The Mystery of the Missing Moviegoers

Jack Valenti presided over the film industry's decline--financial as well as moral.

by Michael Medved

Tuesday, April 6, 2004

With all the gratitude and acclaim surrounding Jack Valenti's recently announced retirement, no one dares confront the long-time president of the Motion Picture Association of America over the chief mystery of his 38-year reign: What happened, Jack, to all those missing moviegoers?

Despite his unquestioned eloquence, elegance and charm, Mr. Valenti presided over history's most disastrous decline in the audience for feature films. In 1965, the year before he left the Johnson administration to assume his plush position as chief mouthpiece for the entertainment industry, 44 million Americans went out to the movies every week. A mere four years later, that number had collapsed to 17.5 million.

In other words, some potent, puzzling force drove more than half of the nation's film fans to break the habit of movie going. That same mystical power served to suppress attendance for the next 20 years, with figures on ticket sales remaining flat until they began to rise moderately in the 1990s, reflecting the construction of thousands of new movie screens at multiplex theaters. Most recent figures (from 2003) show weekly attendance today at just over 30 million.
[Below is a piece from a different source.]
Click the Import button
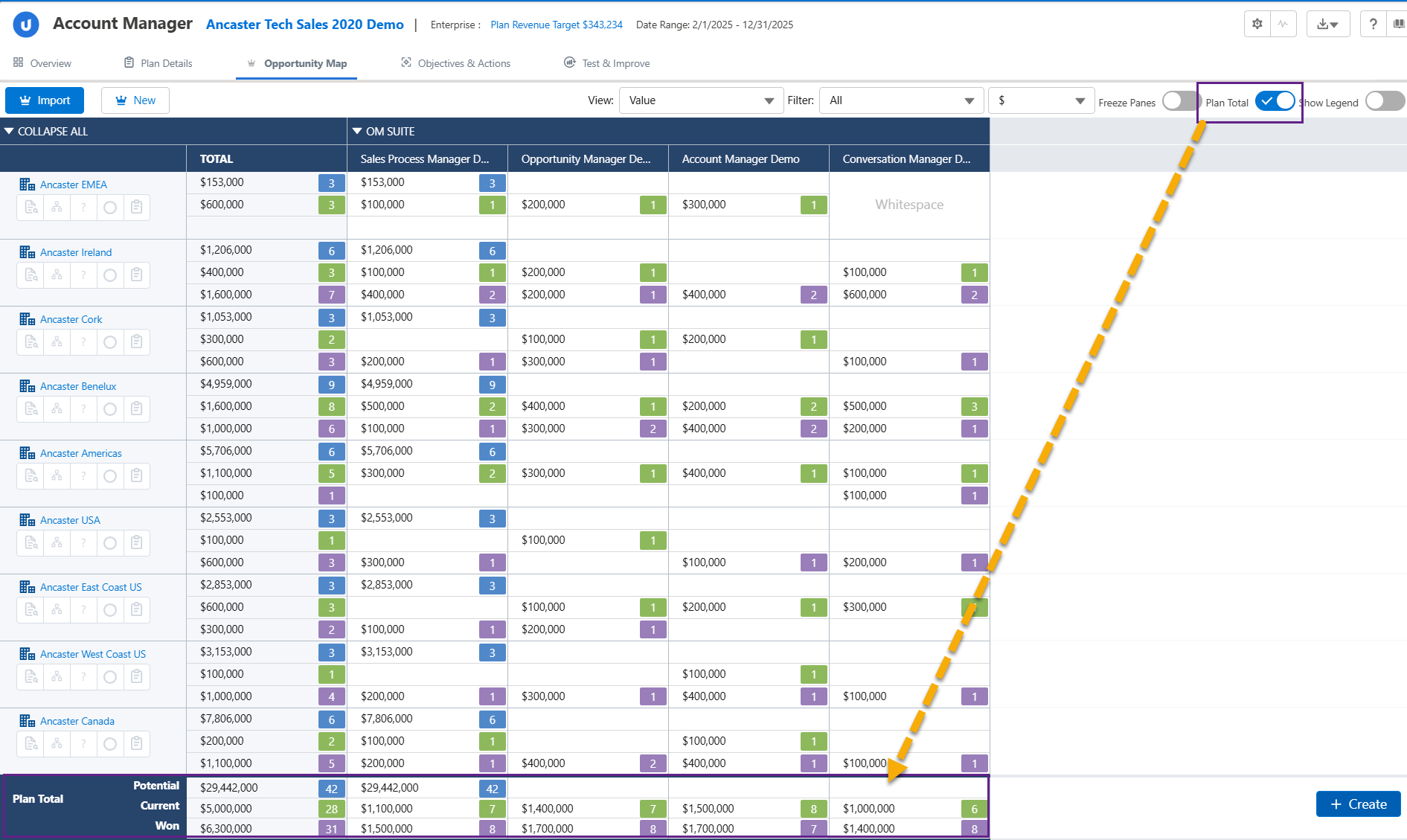Screen dimensions: 1407x840 coord(45,100)
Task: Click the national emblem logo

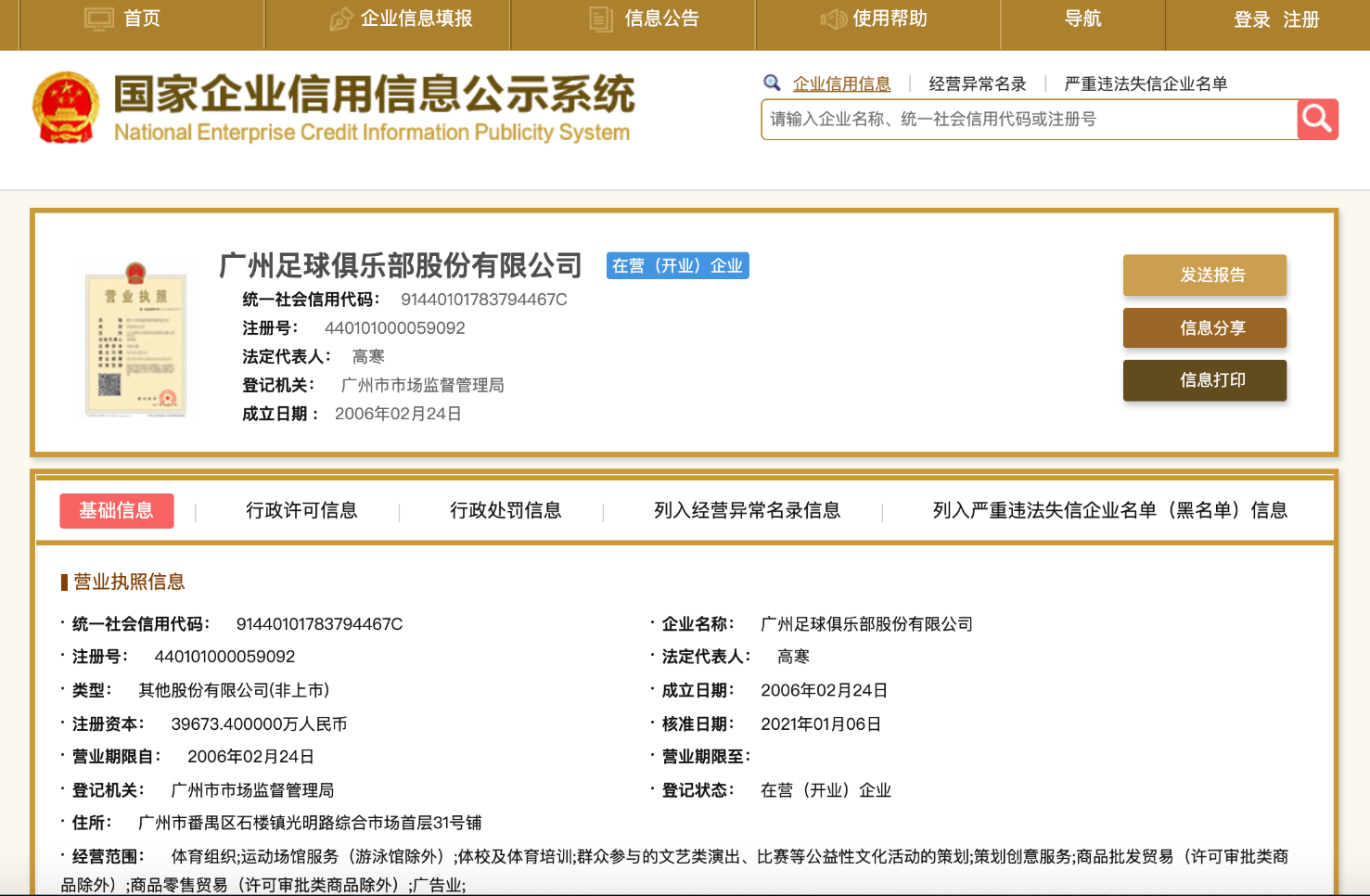Action: (66, 109)

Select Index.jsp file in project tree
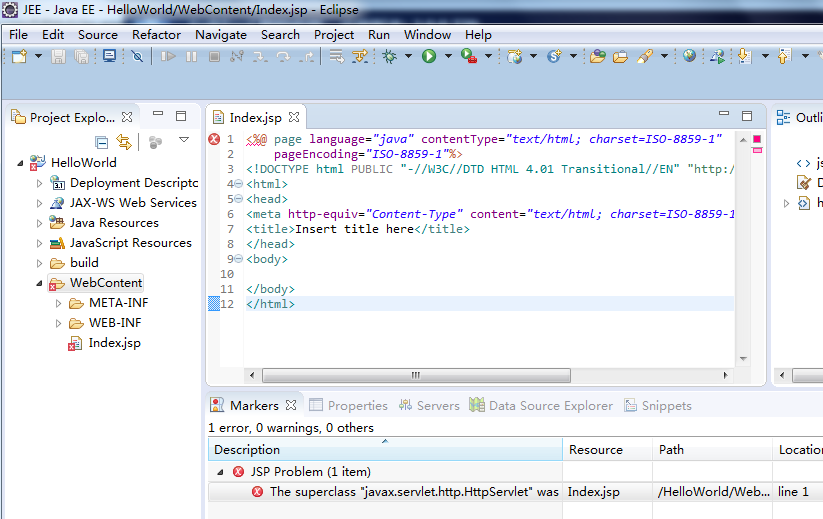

As a percentage of the nation's population, however, the numbers on movie attendance remain only slightly improved from the devastating trough of 1970 (10.3% vs. 8.6%) and still vastly lower than the robust box-office years of 1965 (44%) or 1960 (45%).

It's amazing how many movie professionals remain altogether unaware of this long-term decline in film going--or, when informed about the depressing but undeniable figures, wrongly attribute them to the advent of television. TV sets began appearing in living rooms in the late 1940s, of course, and by the time the audience for feature films started its sharpest slump in 1966, the tube had already arrived in nearly all American homes.

Hollywood originally panicked that television would destroy its business by offering for free the sort of entertainment that cost money at the local Bijou, but during the fateful 10 years of the primary TV invasion (1950-60) the audience actually declined 34%, compared with a 60% decline in those nightmarish four years of the late '60s. In later decades, the arrival of the VCR, cable TV and DVD actually corresponded to modest increases in the motion-picture audience, so no theory centered on technological alternatives can solve the mystery of the missing moviegoers.

So what happened 38 years ago to drive millions of Americans away from movie theaters? In 1966, Mr. Valenti's Motion Picture Association of America quietly dropped its enforcement of the restrictive old Production Code that Hollywood studios had imposed on themselves since 1930. Then, on Nov. 1, 1968, Mr. Valenti introduced the "voluntary rating system" that continues in force to this day. As he proudly declared in his farewell address to the industry on March 23 of this year: "The rating system freed the screen, allowing movie-makers to tell their stories as they choose to tell them." That new freedom allowed the profligate use of obscene language strictly banned under the Production Code, the inclusion of graphic sex scenes along with near total nudity and, more vivid, sadistic violence than previously permitted in Hollywood movies.

The resulting changes in the industry showed up with startling clarity at the Academy Awards. In 1965, with the Production Code still in force, "The Sound of Music" won Best Picture of the Year; in 1969, under the new rating system, an X-rated offering about a homeless male hustler, "Midnight Cowboy," earned the Oscar as the year's finest film. Most critics, then as now, welcomed the aesthetic shift and hailed the fresh latitude in cinematic expression, but the audience voted with its feet.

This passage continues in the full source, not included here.